▸ Task statement: Exactly transcribe the span of lines from the one containing "Click the 10² frequency axis label" through the final line of the entries, inclusive, and nothing outside it. Exclude the pictures.

▸ Available data:
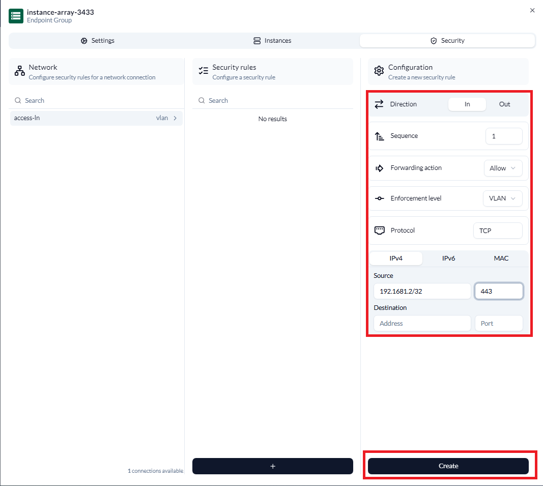Expand the access-ln vlan network entry
Viewport: 543px width, 486px height.
96,118
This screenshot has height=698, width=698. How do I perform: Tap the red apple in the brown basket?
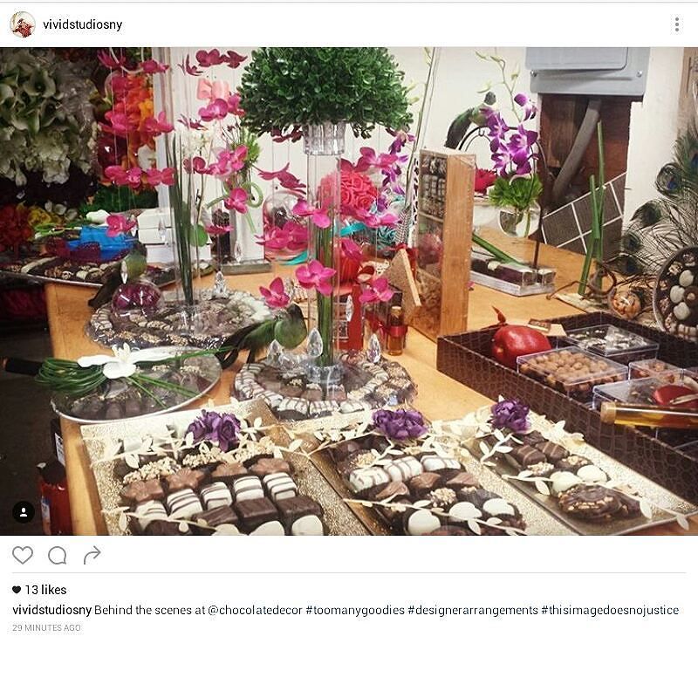[x=521, y=345]

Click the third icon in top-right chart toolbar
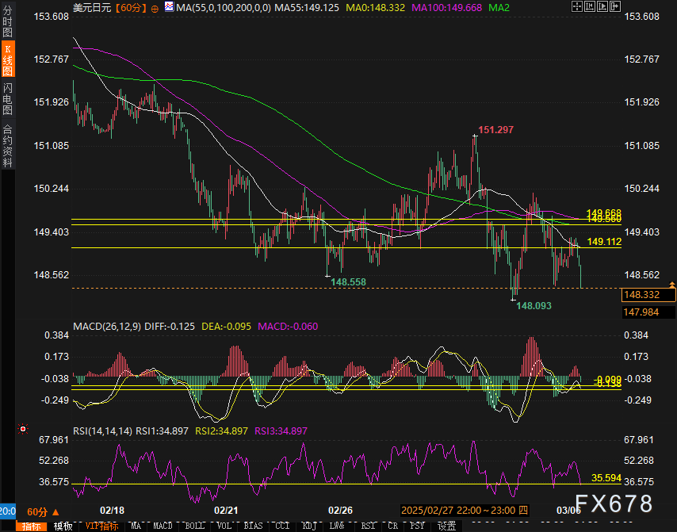[602, 7]
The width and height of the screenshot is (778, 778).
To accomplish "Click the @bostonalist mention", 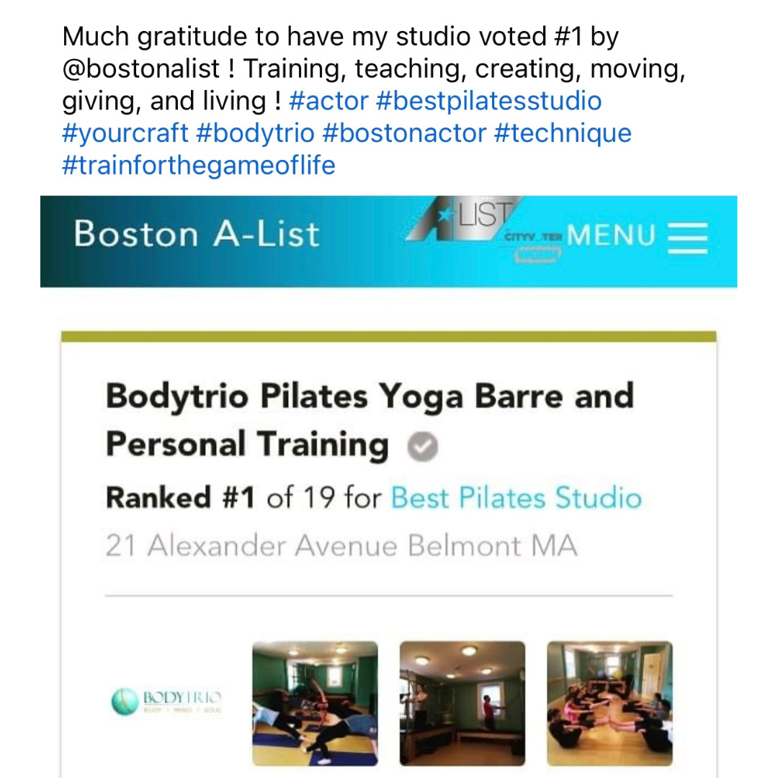I will pos(141,68).
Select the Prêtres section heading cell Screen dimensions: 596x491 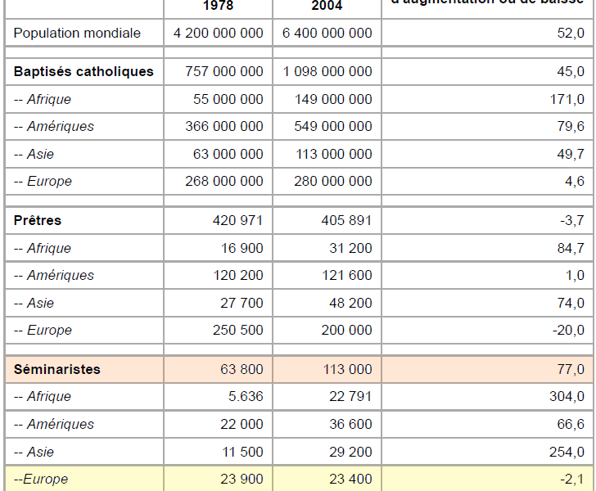pyautogui.click(x=38, y=220)
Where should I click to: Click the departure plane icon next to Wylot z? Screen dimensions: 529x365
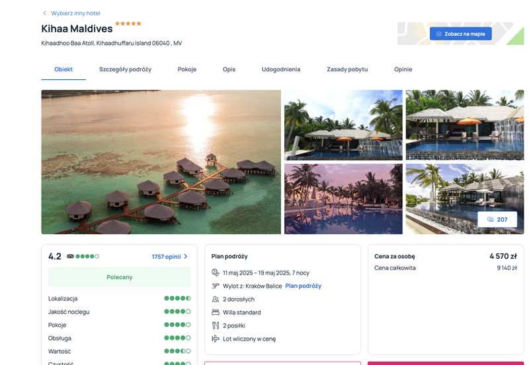216,286
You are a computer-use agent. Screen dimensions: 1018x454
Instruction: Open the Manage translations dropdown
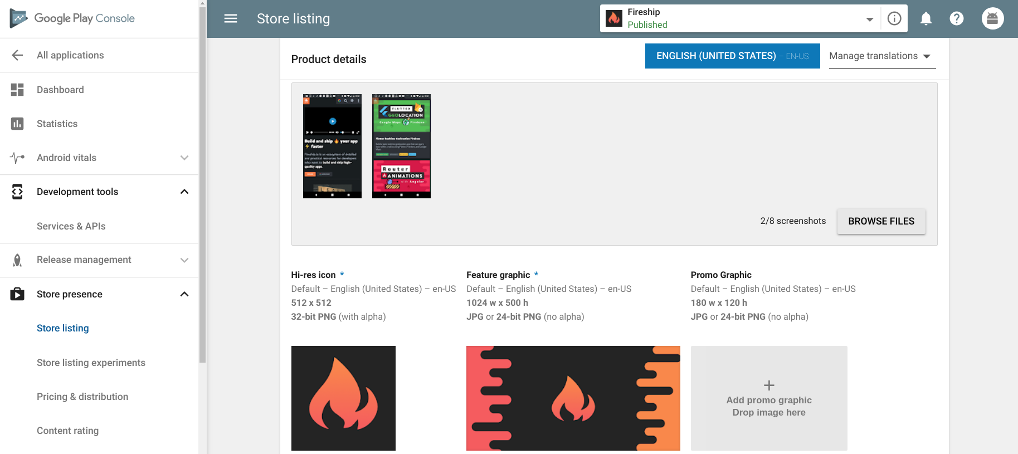click(x=881, y=56)
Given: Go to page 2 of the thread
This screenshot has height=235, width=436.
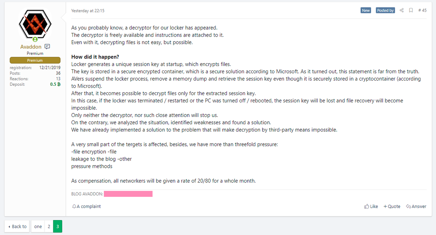Looking at the screenshot, I should (49, 227).
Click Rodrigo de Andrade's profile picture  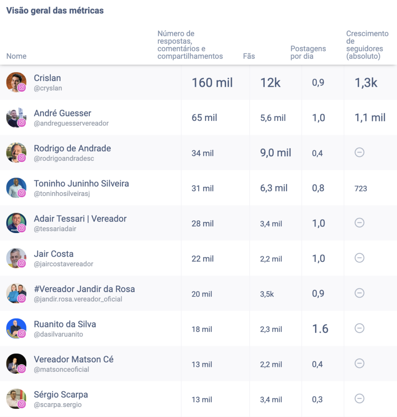tap(16, 152)
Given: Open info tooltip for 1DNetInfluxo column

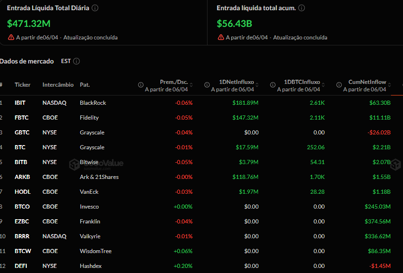Looking at the screenshot, I should pos(207,85).
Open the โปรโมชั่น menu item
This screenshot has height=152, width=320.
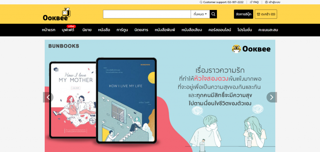coord(245,30)
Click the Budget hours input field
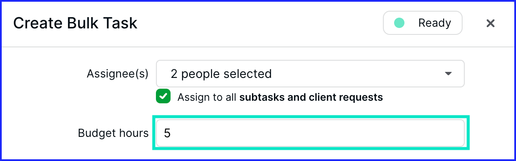 pyautogui.click(x=310, y=133)
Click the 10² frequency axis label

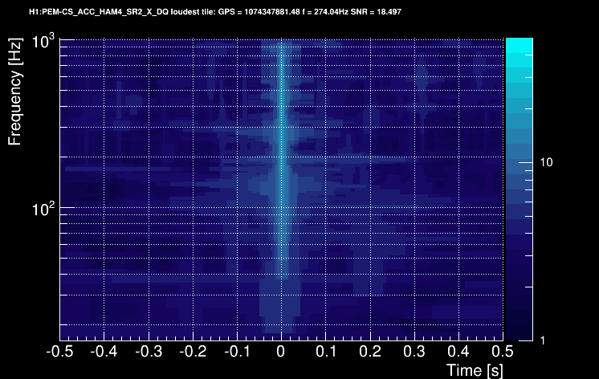[x=43, y=209]
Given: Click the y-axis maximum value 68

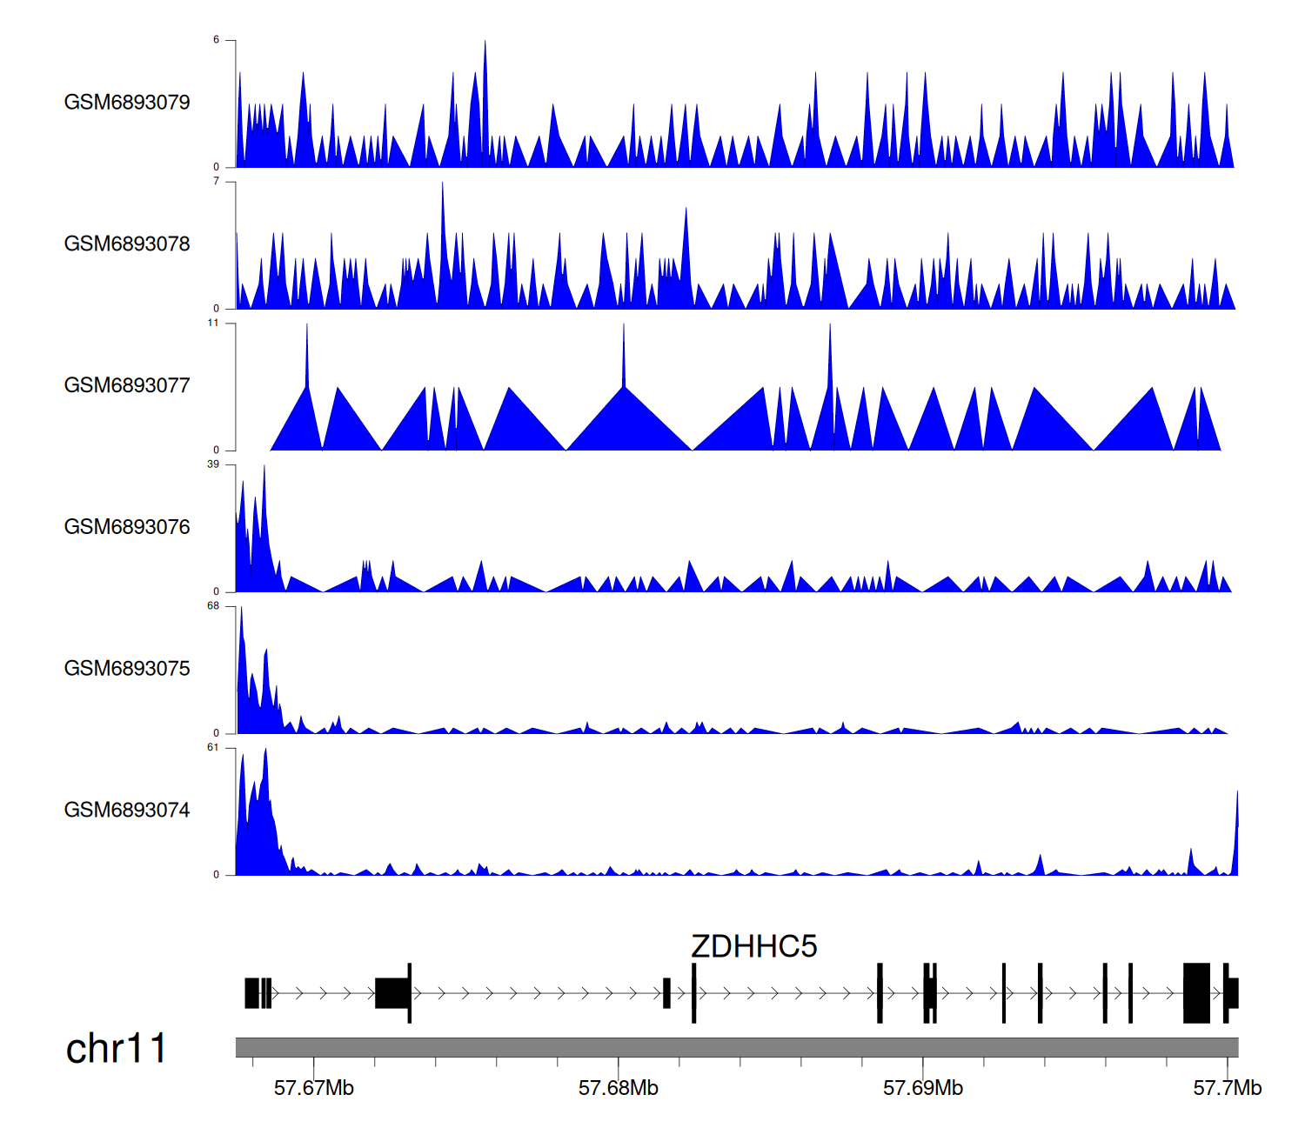Looking at the screenshot, I should tap(213, 606).
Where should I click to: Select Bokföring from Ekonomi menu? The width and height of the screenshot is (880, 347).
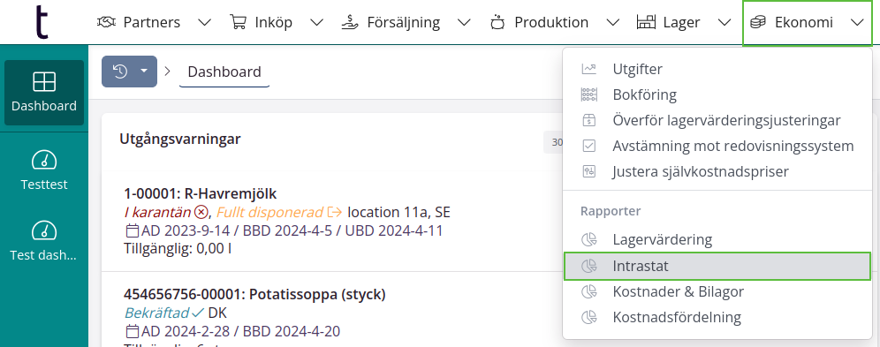[717, 94]
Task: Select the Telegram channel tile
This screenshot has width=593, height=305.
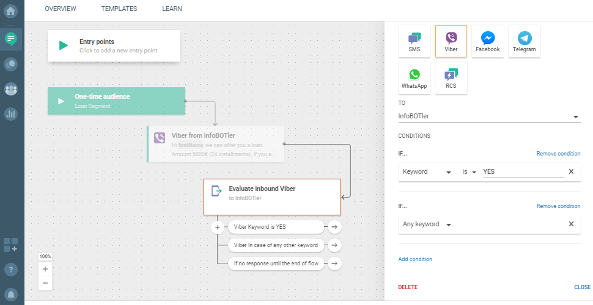Action: 524,41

▸ Response box:
Click the 10² frequency axis label

[x=43, y=209]
Given: Click the y-axis maximum value 68

Looking at the screenshot, I should tap(213, 606).
Where should I click to: Select Bokföring from Ekonomi menu? The width and height of the screenshot is (880, 347).
[717, 94]
Task: Select the Telegram channel tile
This screenshot has width=593, height=305.
Action: 524,41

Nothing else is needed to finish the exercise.